Something I hate about the word bloat is how abused it is. I see all the time peoples main reason for hating on a program is because it's "bloated" and they didn't have an immediate use for every single feature.

It bloats the program; that's feature creep. That's also time and energy not used for better stuff.
Also, you're lucky we talk about a configurable program, because this could mean a retarded fat dependency too.
>support.mozilla.org/en-US/kb/applications-panel-set-how-firefox-handles-files?redirectlocale=en-US&as=u&redirectslug=Options window - Applications panel&utm_source=inproduct
As a result of this, firefox doesn't let you handle mimetypes as you like. A web browser that also read videos when you have a video player installed is bloat. The end.

Features are bloat. The goal is to use less and less until finally you use nothing at all. Then, like Uriel, you realize that life is harmful and you deprecate yourself.

Living is bloat.

I can't tell if this is satire or not.

Dipshit, I'll bet you have lynx installed too. Stay in last decade, please.

Feature is anything I like.
Eg, Eliza therapist bot in the Emacs text editor
Bloat is anything I don't like.
Eg, Firefox Hello
Hope this clears things up for you, and enjoy your stay on Holla Forums.

A web browser that implements Javascript when C already exists is bloat. The end.

This thread is satire. Bloat is meaningless.

every time the popup comes up it's bloat
every time you start firefox pocket gets loaded
it's bloat don't defend it

retarded

FUCKING BLOAT

feature: something I use
bloat: something I shitpost about on Holla Forums

Bloat is often defined as a feature, product, or service that is not used by the majority of users on a specific platform or software.

For example: a service that phones home for marketing purposes would be considered bloat, because despite whether the average user knows about or cares about the feature, chances are they would not willingly enable said feature.

Bloat can also transcend it's typical definition if there are no other alternatives around for an extremely complex product say, a web browser, but the product you're using continues to add features you don't desire but can't remove or modify. At that point, it can be argued that the producers of the product, regardless of intentions, are bloating the software to capitulate to the larger market.

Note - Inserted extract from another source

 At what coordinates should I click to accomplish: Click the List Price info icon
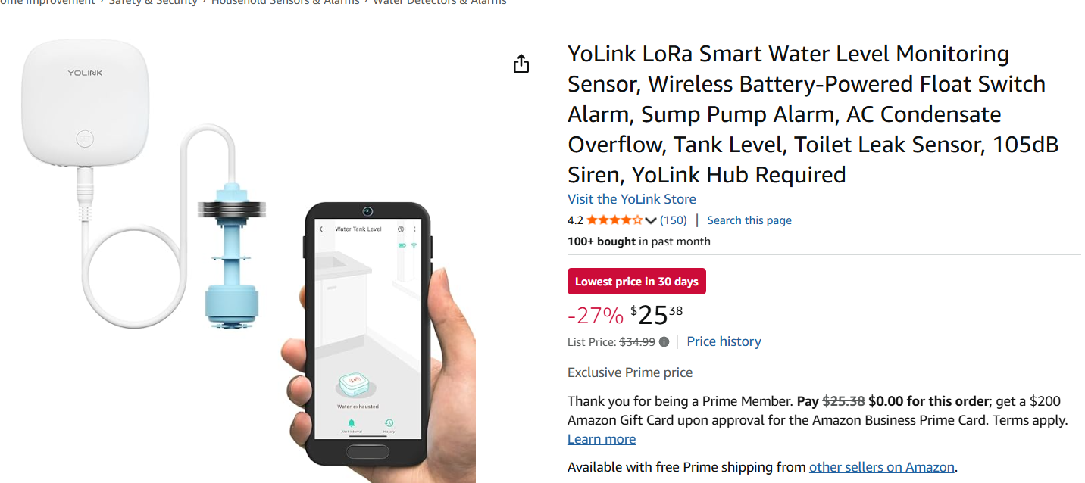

Feature: a function of a program with a size justified by its usefulness
Bloat: a function of a program with a size that is not justified by its usefulness

don't ignore the system drain faggot

not bad fam

...

Bloat is a feature added to the detriment or slowdown of the primary task/intention of the program.

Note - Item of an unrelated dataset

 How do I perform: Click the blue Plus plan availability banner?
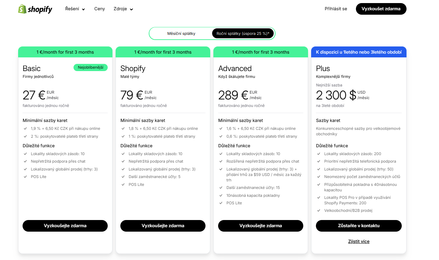pyautogui.click(x=359, y=52)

I didn't realize you were still using an Intel 386 where you only have 16MB of RAM in your computer. Forgive me, I didn't realize how restricted your computing environment is.

RAM is there to be used.

I can't stand when people say this because on its own that's not an argument. RAM is meant to be used by not all of it by 1 program, just because people have a lot of RAM today does not give developers an excuse to be lazy and hog all of it for themselves. Some people actually have other valid uses for their memory and would rather not waste it on a bunch of programs that use embedded webkit for their UI taking up 300MB each.

Food is there to be eaten so I should just submit to becoming a lard-ass.

perception
/thread

no I run Firefox with tree style tabbs and a shit load of tabs open some times passing over 100, not to mention all the other add-ons i install becasue I actually want their features like ex-hentai easy, and video downloadhelper

I have 32GB of ram and somehow you're more retarded

good thing we all perceive you as a faggot

tapu tapu :'DDDD tapu

Apples and oranges. Like I said, RAM is there to be used but software is also meant to be optimized to use the least amount of resources necessary.

This is a lie. I don't know if you were around in 1996 but I can definitely tell you that is was worse in 1996.

Bloat is orthogonal to core functionality.

Any serious software project must have a main purpose. This purpose must be established from day 1 and development must stick to it. Devs should not decide one day that their program that is for doing X suddenly needs to do Y. This is retarded, they should just go and start a new project for doing Y.